* [Exercise instructions]: Give back every line of the material below, unchanged.

* [Stored rows]:
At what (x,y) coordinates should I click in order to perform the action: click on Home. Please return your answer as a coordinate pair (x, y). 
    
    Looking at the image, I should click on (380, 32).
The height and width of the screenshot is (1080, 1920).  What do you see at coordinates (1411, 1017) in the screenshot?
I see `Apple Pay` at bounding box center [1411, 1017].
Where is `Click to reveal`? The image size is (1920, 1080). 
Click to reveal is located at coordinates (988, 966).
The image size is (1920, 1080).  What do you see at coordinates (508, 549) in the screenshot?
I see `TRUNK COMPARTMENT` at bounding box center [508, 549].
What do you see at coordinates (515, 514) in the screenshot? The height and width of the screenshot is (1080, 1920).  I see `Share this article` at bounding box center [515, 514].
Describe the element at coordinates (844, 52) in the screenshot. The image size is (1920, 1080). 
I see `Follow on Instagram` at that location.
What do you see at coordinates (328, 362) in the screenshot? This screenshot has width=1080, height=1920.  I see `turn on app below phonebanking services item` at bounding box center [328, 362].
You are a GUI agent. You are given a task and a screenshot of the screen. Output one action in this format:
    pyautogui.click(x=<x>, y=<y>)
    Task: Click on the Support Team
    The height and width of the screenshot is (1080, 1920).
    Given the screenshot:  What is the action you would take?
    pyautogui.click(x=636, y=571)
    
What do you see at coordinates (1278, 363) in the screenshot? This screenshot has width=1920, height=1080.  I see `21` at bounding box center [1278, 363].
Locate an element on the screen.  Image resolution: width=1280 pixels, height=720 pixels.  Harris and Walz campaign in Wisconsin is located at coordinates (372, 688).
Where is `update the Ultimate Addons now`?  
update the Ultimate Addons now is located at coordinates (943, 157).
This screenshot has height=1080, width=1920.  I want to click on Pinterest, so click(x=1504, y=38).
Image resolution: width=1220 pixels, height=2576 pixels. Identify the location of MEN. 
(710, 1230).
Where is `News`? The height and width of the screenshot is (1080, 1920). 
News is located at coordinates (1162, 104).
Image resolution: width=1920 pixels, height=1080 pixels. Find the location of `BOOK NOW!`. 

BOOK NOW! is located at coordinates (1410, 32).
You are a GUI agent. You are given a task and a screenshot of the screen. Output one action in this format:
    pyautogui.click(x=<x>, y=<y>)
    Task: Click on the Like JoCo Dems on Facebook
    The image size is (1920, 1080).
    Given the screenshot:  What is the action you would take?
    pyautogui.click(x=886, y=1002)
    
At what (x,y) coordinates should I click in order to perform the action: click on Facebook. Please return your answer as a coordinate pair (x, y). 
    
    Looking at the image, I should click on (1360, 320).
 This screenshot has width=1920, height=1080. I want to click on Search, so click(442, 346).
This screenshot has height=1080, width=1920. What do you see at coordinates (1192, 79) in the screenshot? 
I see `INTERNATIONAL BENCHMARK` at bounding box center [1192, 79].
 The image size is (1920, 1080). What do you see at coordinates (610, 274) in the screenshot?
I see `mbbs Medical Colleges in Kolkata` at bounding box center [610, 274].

* [Task result]:
At what (x,y) coordinates should I click in order to perform the action: click on Home. Please return your answer as a coordinate pair (x, y). 
    
    Looking at the image, I should click on (380, 32).
The height and width of the screenshot is (1080, 1920).  What do you see at coordinates (1411, 1017) in the screenshot?
I see `Apple Pay` at bounding box center [1411, 1017].
Where is `Click to reveal`? The image size is (1920, 1080). 
Click to reveal is located at coordinates (988, 966).
The image size is (1920, 1080).  What do you see at coordinates (508, 549) in the screenshot?
I see `TRUNK COMPARTMENT` at bounding box center [508, 549].
What do you see at coordinates (515, 514) in the screenshot? The height and width of the screenshot is (1080, 1920).  I see `Share this article` at bounding box center [515, 514].
Describe the element at coordinates (844, 52) in the screenshot. The image size is (1920, 1080). 
I see `Follow on Instagram` at that location.
What do you see at coordinates (328, 362) in the screenshot? This screenshot has width=1080, height=1920.  I see `turn on app below phonebanking services item` at bounding box center [328, 362].
You are a GUI agent. You are given a task and a screenshot of the screen. Output one action in this format:
    pyautogui.click(x=<x>, y=<y>)
    Task: Click on the Support Team
    The height and width of the screenshot is (1080, 1920).
    Given the screenshot:  What is the action you would take?
    pyautogui.click(x=636, y=571)
    
What do you see at coordinates (1278, 363) in the screenshot? This screenshot has width=1920, height=1080.  I see `21` at bounding box center [1278, 363].
Locate an element on the screen.  Image resolution: width=1280 pixels, height=720 pixels.  Harris and Walz campaign in Wisconsin is located at coordinates (372, 688).
Where is `update the Ultimate Addons now`?  
update the Ultimate Addons now is located at coordinates (943, 157).
This screenshot has height=1080, width=1920.  I want to click on Pinterest, so click(x=1504, y=38).
Image resolution: width=1220 pixels, height=2576 pixels. Identify the location of MEN. 
(710, 1230).
Where is `News`? The height and width of the screenshot is (1080, 1920). 
News is located at coordinates (1162, 104).
Image resolution: width=1920 pixels, height=1080 pixels. Find the location of `BOOK NOW!`. 

BOOK NOW! is located at coordinates (1410, 32).
You are a GUI agent. You are given a task and a screenshot of the screen. Output one action in this format:
    pyautogui.click(x=<x>, y=<y>)
    Task: Click on the Like JoCo Dems on Facebook
    The image size is (1920, 1080).
    Given the screenshot:  What is the action you would take?
    pyautogui.click(x=886, y=1002)
    
At what (x,y) coordinates should I click in order to perform the action: click on Facebook. Please return your answer as a coordinate pair (x, y). 
    
    Looking at the image, I should click on (1360, 320).
 This screenshot has width=1920, height=1080. I want to click on Search, so click(442, 346).
This screenshot has height=1080, width=1920. What do you see at coordinates (1192, 79) in the screenshot? 
I see `INTERNATIONAL BENCHMARK` at bounding box center [1192, 79].
 The image size is (1920, 1080). What do you see at coordinates (610, 274) in the screenshot?
I see `mbbs Medical Colleges in Kolkata` at bounding box center [610, 274].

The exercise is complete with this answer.